Free condom distribution without counseling led to an increase in teen pregnancy in the 1990s, according to a new study released last week.
The study, conducted by Kasey Buckles and Daniel Hungerman from the University of Notre Dame, found fertility rates increased by 10 percent in communities where schools provided free condoms. Gonorrhea rates rose, as well.
The study, a working paper with National Bureau of Economic Research (NBER), compared teen girls in schools that provided free condoms with 20- to 24-year-olds in the same location and teen girls in schools that did not provide condoms. Buckles and Hungerman analyzed data from 22 districts in 12 states, a total of 484 schools in mostly large, urban areas. Most of the condom distribution programs they studied launched in 1992 or 1993 to combat the AIDS epidemic.
“Access to condoms for the entire high-school-aged population in a county would lead to about five extra births per 1,000 teenage women, or a 10 percent increase relative to the mean,” wrote Buckles and Hungerman. “Since the average program covered about one-third of the teenage women in the county, the typical program led to an additional two births per 1,000 teenage women.”
The study listed three possible reasons for the increase: encouraging risky sexual behavior, promoting condom use over methods that better prevent pregnancy, or diverting school resources away from other effective programs.

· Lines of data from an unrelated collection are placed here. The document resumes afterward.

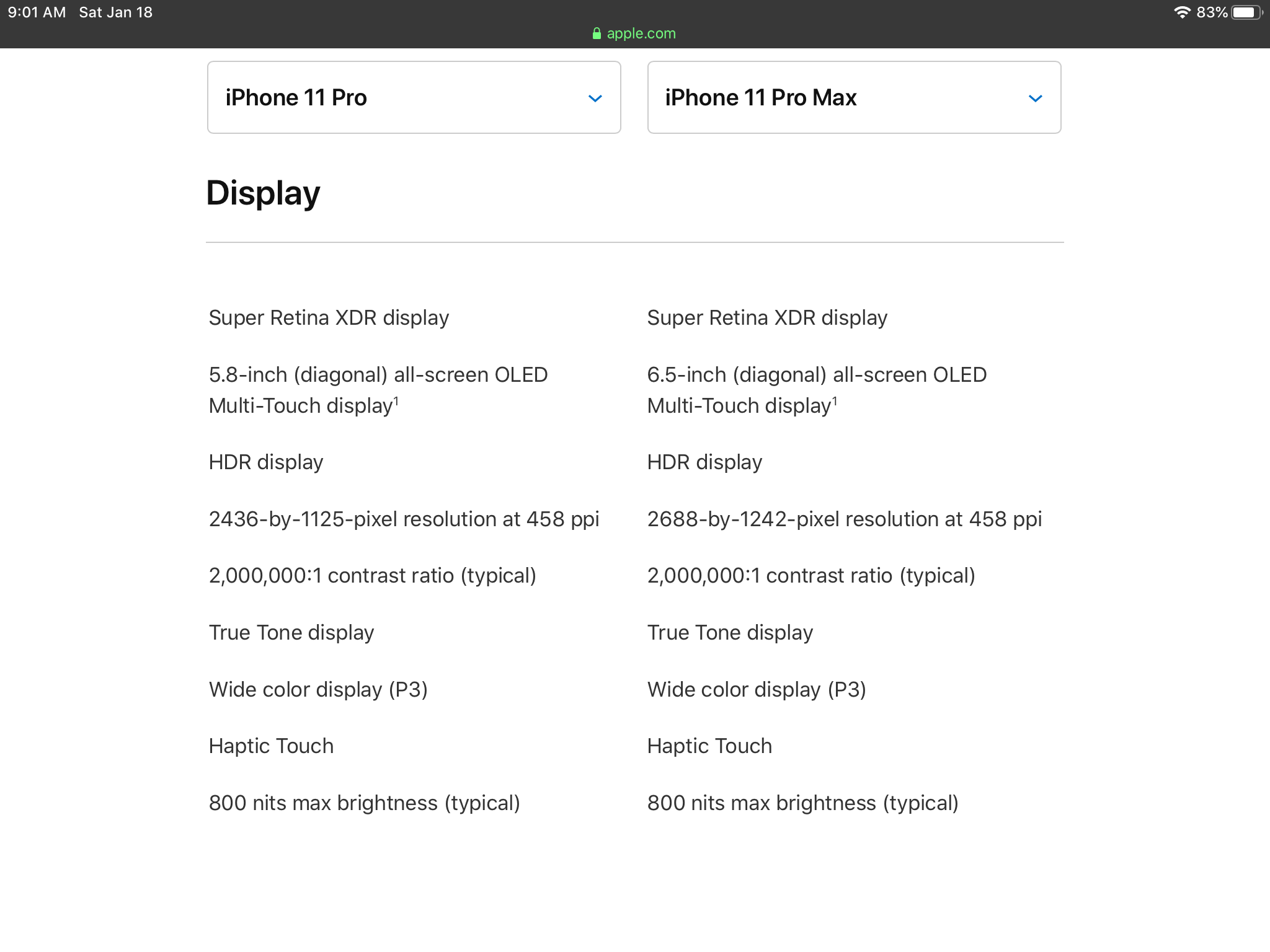Click the HDR display spec entry

point(265,462)
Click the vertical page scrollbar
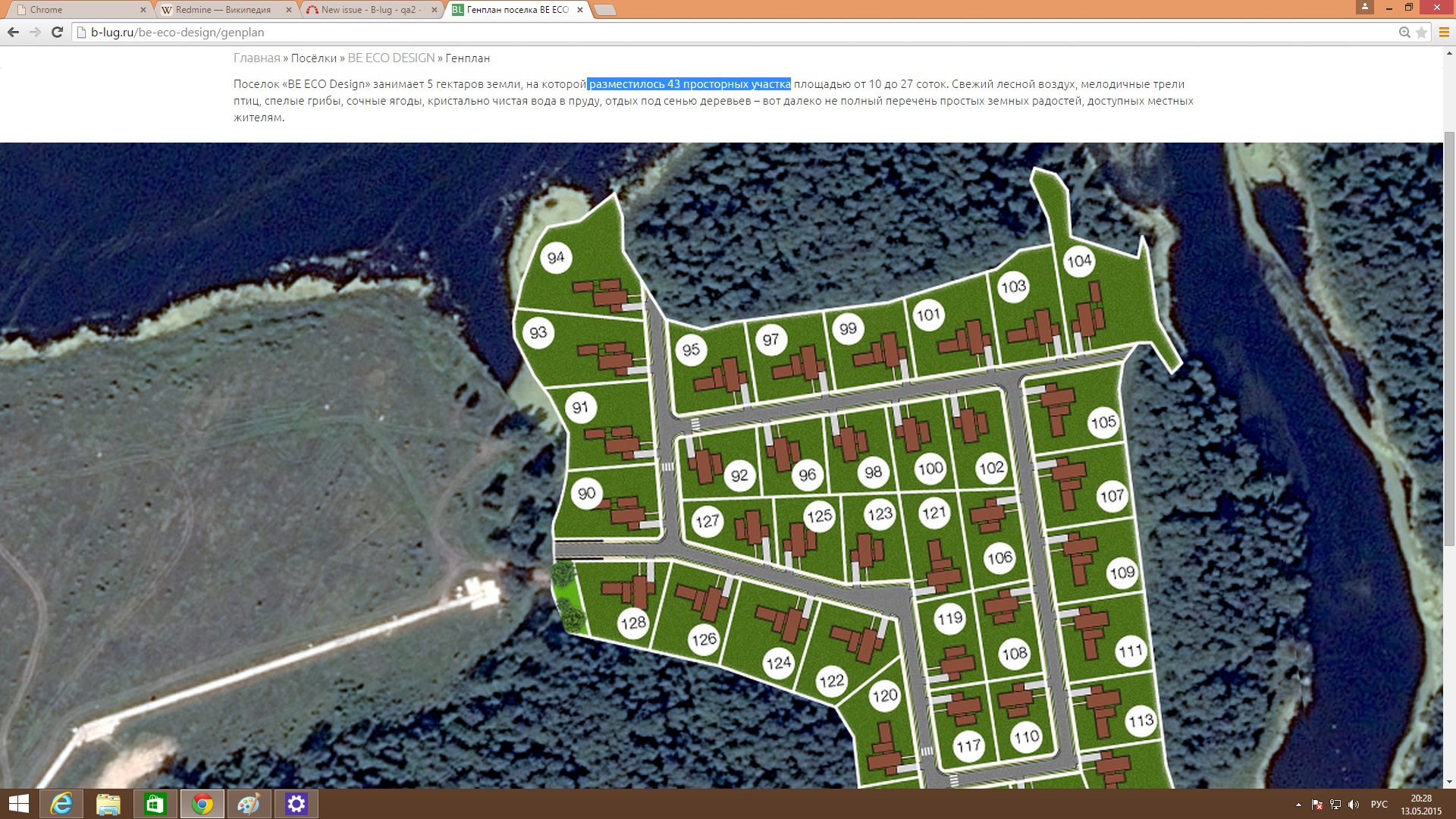1456x819 pixels. [1449, 337]
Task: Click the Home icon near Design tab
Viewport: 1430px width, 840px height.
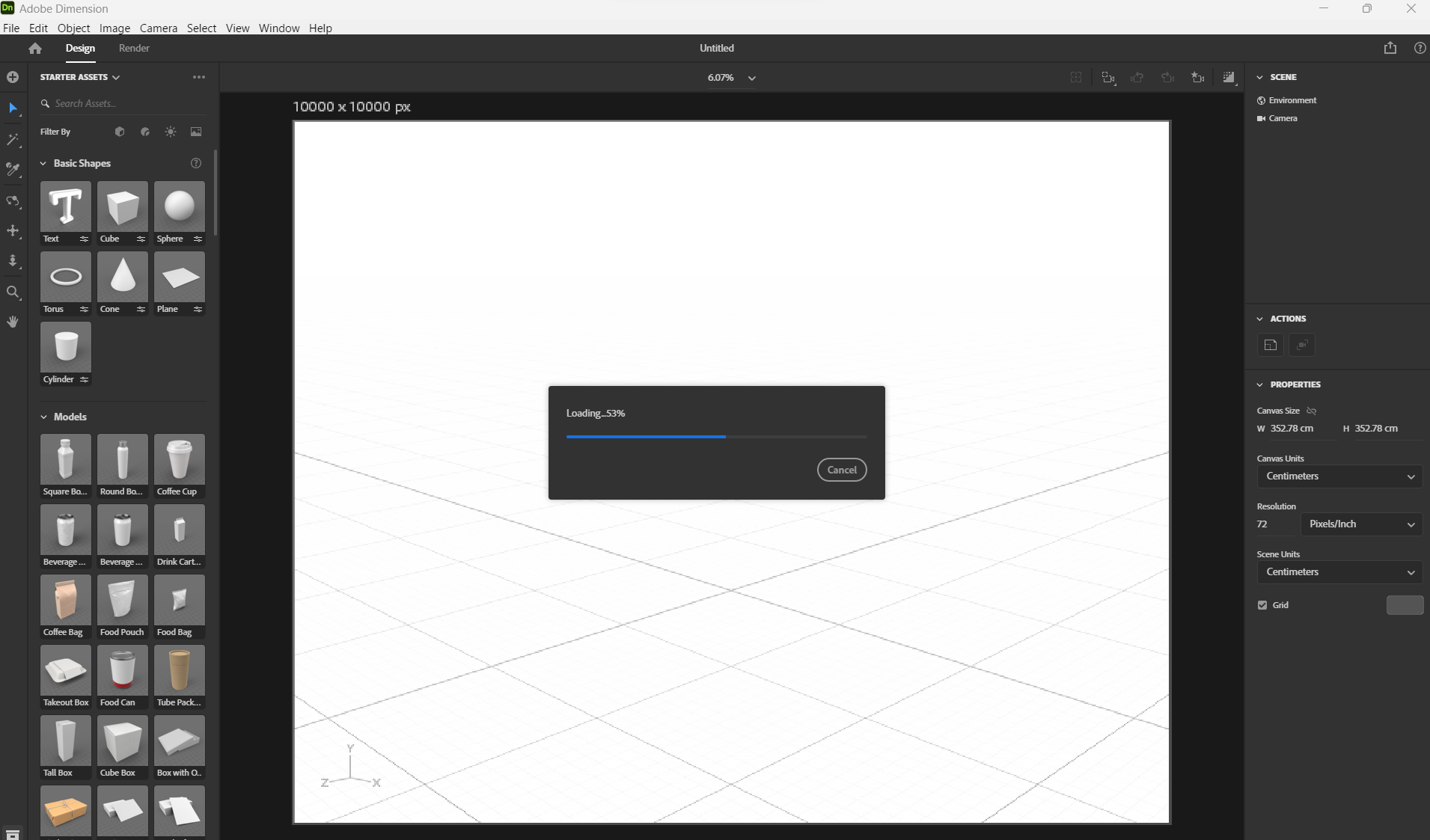Action: (34, 48)
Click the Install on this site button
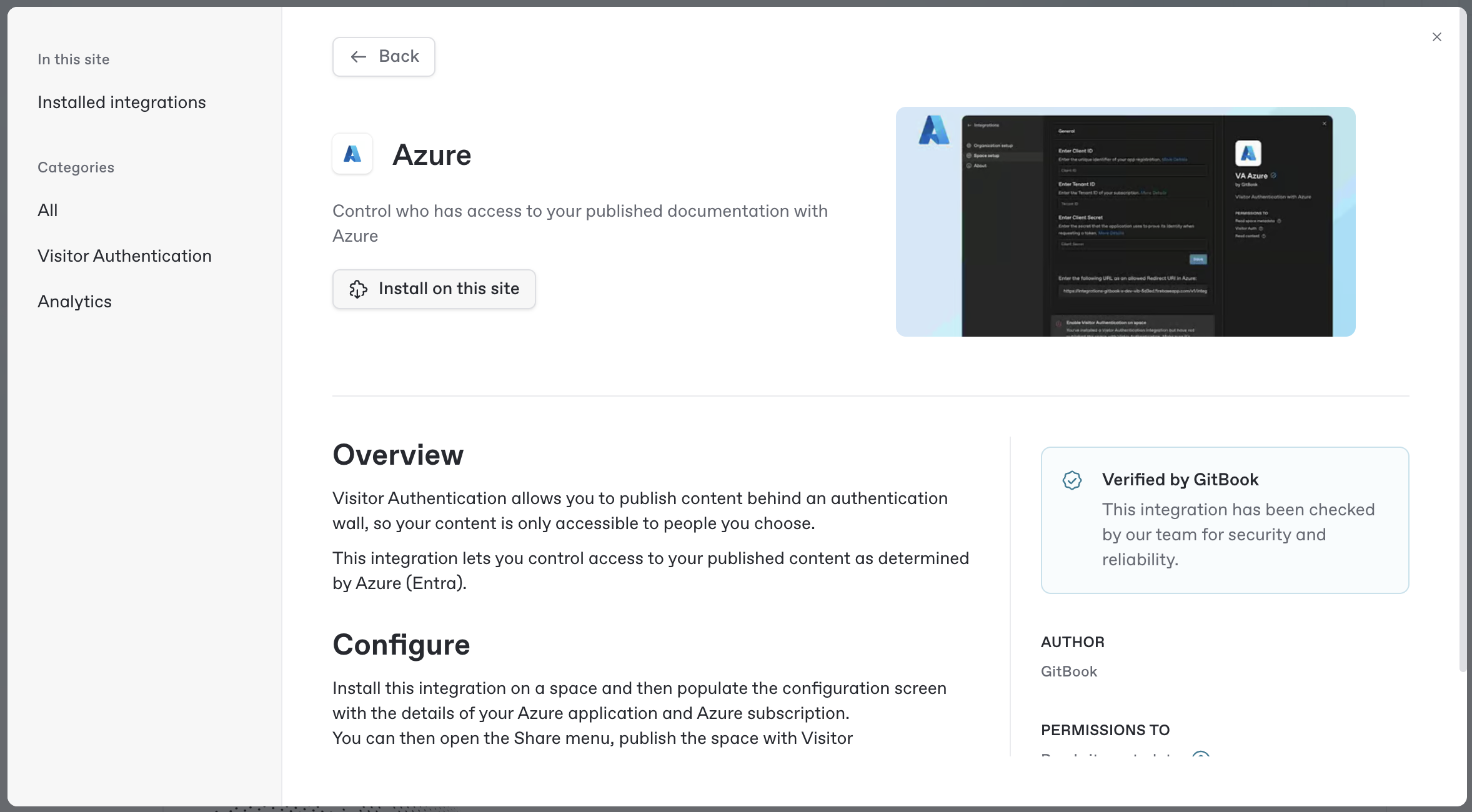 click(434, 289)
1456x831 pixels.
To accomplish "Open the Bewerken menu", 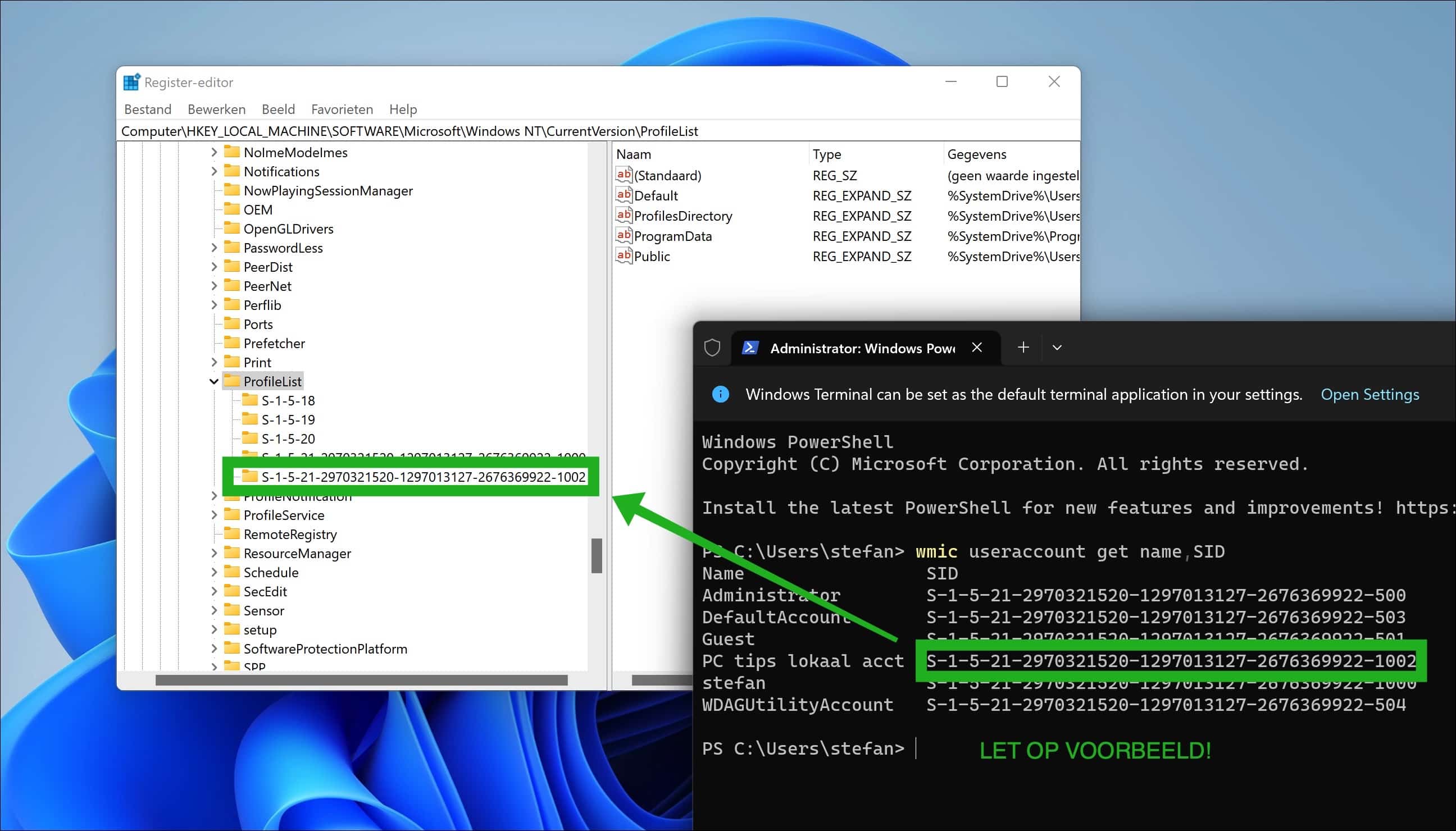I will click(x=216, y=109).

The study noted one caveat: If a school provided a free condom alongside counseling and instruction, the 10-percent increase weakened and, in some cases, reversed. Buckles and Hungerman reported two-thirds of the programs they studied included mandatory counseling. Those findings are leading commentators to argue the study simply proves that free condoms with counseling is a great way to reduce teen pregnancy.
But it is not that simple, said Valerie Huber, president and CEO of Ascend (formerly the National Abstinence Education Association). The NBER paper found access to condoms and counseling had no effect or reduced teen pregnancy for large, urban school districts in 1992 and 1993. But Huber argues against contextualizing those conclusions to schools in 2016.
The study’s authors agreed. “Condom distribution programs in today’s schools may not have the same effects as those shown here,” they wrote. “Policy makers should therefore use caution in generalizing our results to predict the effects of condom distribution programs for today’s teens.”
Today’s landscape is different, Huber said. Sexual education programs focus more on pregnancy-avoidance instead of sexually transmitted disease-avoidance and therefore push oral contraceptives and intrauterine devices and implants. Teen sex is also increasingly normalized in culture today. So while Huber said the study was interesting, “we have to see it as a historic document probably as much as anything.”
Huber pointed to a study Ascend did with the Barna Group looking at more recent data showing that students reported feeling pressured to have sex by sexual-education classes, especially contraceptive demonstrations, or what Buckles and Hungerman’s study would call “counseling.” The Ascend and Barna research found about 40 percent of 18- and 19-year-olds reported feeling pressured to have sex by sex-ed classes, more than the percent who felt pressured by a girlfriend or boyfriend. So counseling is not a silver bullet.
Huber said more schools today are showing interest in sexual risk avoidance education programs rather than programs that emphasize contraception and normalize teen sex: “We can do a whole lot better than a bowl of condoms and counseling.”